- WHAT THE TASK REQUIRES: Rewrite the records from the line with "The width and height of the screenshot is (1107, 594)." up to and including the line with "The image size is (820, 467). [763, 388]", changing "Ruby" to "Python" and leaving everything else as it is.

[Source records]
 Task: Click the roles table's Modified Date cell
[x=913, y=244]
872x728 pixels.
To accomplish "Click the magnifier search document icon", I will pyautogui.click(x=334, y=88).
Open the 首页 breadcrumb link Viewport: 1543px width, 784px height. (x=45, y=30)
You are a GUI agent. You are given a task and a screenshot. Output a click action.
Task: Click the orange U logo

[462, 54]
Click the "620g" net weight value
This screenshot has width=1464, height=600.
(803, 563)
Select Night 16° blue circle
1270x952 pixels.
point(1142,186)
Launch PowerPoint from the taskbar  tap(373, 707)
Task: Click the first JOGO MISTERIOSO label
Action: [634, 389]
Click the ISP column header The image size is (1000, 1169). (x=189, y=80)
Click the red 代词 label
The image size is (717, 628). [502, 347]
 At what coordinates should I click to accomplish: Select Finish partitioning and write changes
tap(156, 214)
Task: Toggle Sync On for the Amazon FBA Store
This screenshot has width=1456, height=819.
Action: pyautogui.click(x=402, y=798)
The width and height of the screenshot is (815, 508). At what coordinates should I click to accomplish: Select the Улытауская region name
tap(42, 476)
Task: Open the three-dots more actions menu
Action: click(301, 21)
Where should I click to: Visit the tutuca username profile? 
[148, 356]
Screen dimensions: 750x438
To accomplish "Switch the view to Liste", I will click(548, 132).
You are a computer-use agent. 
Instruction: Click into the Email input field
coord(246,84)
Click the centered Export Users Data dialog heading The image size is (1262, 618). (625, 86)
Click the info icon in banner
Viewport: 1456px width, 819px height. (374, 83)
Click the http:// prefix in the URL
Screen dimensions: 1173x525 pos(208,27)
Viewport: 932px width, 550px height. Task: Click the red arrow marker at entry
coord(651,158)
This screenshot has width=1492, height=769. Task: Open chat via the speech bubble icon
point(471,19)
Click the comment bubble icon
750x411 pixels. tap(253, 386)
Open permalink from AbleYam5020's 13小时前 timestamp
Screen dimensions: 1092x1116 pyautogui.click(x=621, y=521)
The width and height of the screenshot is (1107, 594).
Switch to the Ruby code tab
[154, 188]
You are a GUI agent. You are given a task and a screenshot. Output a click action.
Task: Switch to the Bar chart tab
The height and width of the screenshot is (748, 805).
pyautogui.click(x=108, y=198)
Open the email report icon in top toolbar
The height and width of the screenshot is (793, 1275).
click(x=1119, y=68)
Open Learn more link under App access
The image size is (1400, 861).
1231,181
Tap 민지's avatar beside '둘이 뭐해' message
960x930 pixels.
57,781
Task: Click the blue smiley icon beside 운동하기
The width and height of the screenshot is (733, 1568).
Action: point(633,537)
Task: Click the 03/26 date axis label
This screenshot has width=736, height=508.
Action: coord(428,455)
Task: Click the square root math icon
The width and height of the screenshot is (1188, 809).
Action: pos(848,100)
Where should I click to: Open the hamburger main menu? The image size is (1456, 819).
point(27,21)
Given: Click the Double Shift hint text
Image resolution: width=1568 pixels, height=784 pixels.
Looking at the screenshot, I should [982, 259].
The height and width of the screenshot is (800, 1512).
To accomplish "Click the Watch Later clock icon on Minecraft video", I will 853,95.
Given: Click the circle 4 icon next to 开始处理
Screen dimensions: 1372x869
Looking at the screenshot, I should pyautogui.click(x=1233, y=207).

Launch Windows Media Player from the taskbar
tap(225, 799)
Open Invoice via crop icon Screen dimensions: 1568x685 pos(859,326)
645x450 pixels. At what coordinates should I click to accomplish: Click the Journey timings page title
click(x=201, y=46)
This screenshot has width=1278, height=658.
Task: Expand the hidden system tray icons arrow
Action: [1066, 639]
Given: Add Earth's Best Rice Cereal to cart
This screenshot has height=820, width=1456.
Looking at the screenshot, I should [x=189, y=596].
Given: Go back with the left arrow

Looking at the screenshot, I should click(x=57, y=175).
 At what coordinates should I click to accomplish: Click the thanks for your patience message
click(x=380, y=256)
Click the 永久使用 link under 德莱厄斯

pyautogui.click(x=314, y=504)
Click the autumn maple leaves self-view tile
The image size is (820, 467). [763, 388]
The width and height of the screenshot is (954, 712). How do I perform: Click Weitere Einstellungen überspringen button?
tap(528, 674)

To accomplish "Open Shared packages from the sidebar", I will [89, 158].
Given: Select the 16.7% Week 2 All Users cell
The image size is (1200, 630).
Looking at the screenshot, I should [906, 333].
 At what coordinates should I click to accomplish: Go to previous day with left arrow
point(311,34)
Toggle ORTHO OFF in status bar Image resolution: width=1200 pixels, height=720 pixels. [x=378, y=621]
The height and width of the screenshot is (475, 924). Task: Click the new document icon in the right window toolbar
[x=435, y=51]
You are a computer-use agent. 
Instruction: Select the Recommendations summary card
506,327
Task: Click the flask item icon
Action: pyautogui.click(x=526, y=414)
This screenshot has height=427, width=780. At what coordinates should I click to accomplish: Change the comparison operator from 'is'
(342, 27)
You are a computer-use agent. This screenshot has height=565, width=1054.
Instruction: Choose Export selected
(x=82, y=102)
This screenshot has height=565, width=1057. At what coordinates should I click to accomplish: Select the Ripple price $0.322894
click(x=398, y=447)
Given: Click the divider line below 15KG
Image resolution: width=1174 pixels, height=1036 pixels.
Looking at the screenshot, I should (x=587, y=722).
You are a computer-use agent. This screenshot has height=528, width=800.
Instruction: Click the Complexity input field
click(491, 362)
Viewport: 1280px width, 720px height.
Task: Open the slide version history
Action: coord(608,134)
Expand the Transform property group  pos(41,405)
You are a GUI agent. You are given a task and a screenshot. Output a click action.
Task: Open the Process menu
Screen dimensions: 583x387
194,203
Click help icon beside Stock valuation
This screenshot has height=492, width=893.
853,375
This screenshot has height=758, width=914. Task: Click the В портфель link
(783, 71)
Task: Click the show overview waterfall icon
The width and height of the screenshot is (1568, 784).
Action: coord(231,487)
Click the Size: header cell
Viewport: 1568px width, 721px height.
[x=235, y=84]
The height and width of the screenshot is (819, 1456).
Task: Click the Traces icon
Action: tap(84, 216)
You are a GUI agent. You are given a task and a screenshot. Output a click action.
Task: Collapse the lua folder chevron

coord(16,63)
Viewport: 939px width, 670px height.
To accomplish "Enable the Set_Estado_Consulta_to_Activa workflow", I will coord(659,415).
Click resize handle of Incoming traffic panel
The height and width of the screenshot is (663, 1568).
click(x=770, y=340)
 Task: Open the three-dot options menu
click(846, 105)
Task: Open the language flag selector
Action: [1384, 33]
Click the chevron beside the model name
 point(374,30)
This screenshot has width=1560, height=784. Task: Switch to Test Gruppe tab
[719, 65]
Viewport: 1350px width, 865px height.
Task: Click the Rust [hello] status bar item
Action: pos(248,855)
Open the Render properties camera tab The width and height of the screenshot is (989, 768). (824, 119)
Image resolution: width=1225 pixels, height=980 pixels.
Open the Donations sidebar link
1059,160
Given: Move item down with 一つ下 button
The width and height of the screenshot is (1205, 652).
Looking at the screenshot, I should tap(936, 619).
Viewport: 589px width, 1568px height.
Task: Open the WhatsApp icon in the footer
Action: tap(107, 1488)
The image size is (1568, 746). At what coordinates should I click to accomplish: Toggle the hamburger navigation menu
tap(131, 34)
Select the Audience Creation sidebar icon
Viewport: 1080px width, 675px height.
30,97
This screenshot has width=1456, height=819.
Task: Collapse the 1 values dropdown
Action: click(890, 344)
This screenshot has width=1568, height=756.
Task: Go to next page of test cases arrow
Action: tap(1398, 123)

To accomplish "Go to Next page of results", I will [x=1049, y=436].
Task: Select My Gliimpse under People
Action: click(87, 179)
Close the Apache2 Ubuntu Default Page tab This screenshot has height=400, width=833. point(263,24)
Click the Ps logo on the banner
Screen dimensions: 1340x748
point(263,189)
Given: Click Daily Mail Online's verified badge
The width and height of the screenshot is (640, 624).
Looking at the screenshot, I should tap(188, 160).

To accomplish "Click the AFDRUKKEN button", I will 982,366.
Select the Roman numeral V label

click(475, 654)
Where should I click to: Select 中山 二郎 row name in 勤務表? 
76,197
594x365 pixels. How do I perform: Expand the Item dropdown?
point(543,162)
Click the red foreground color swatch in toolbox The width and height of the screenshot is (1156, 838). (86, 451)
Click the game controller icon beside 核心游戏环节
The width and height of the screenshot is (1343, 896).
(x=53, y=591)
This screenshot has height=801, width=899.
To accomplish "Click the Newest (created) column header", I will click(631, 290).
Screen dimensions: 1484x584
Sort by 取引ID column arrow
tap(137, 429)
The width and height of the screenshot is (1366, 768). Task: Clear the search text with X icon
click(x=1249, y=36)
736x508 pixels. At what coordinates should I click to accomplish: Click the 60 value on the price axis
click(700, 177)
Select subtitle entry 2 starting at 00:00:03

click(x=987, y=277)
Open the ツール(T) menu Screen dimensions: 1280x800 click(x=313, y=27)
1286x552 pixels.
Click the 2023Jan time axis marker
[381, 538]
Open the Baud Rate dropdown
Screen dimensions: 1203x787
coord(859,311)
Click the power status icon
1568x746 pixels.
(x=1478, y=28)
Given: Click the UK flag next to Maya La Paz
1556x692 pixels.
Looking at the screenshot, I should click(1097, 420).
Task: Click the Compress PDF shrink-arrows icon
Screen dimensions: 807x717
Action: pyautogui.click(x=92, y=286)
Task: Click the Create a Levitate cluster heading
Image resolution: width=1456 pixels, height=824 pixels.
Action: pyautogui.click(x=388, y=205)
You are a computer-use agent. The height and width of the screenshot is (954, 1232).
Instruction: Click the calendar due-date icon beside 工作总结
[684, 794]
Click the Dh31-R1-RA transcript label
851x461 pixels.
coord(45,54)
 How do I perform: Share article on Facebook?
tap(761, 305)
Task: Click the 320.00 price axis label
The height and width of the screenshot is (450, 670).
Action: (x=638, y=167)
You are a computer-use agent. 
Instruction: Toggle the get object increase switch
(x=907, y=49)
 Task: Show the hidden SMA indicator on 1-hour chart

- TASK RESPONSE:
The width and height of the screenshot is (1107, 594).
Switch to the Python code tab
[154, 188]
You are a GUI agent. You are given a task and a screenshot. Output a click action.
Task: Switch to the Bar chart tab
The height and width of the screenshot is (748, 805).
pyautogui.click(x=108, y=198)
Open the email report icon in top toolbar
The height and width of the screenshot is (793, 1275).
click(x=1119, y=68)
Open Learn more link under App access
The image size is (1400, 861).
1231,181
Tap 민지's avatar beside '둘이 뭐해' message
960x930 pixels.
57,781
Task: Click the blue smiley icon beside 운동하기
The width and height of the screenshot is (733, 1568).
Action: point(633,537)
Task: Click the 03/26 date axis label
This screenshot has width=736, height=508.
Action: coord(428,455)
Task: Click the square root math icon
The width and height of the screenshot is (1188, 809).
Action: pos(848,100)
Where should I click to: Open the hamburger main menu? The image size is (1456, 819).
point(27,21)
Given: Click the Double Shift hint text
Image resolution: width=1568 pixels, height=784 pixels.
Looking at the screenshot, I should [982, 259].
The height and width of the screenshot is (800, 1512).
To accomplish "Click the Watch Later clock icon on Minecraft video", I will 853,95.
Given: Click the circle 4 icon next to 开始处理
Screen dimensions: 1372x869
Looking at the screenshot, I should pyautogui.click(x=1233, y=207).

Launch Windows Media Player from the taskbar
tap(225, 799)
Open Invoice via crop icon Screen dimensions: 1568x685 pos(859,326)
645x450 pixels. At what coordinates should I click to accomplish: Click the Journey timings page title
click(x=201, y=46)
This screenshot has width=1278, height=658.
Task: Expand the hidden system tray icons arrow
Action: [1066, 639]
Given: Add Earth's Best Rice Cereal to cart
This screenshot has height=820, width=1456.
Looking at the screenshot, I should [x=189, y=596].
Given: Go back with the left arrow

Looking at the screenshot, I should click(x=57, y=175).
 At what coordinates should I click to accomplish: Click the thanks for your patience message
click(x=380, y=256)
Click the 永久使用 link under 德莱厄斯

pyautogui.click(x=314, y=504)
Click the autumn maple leaves self-view tile
The image size is (820, 467). [763, 388]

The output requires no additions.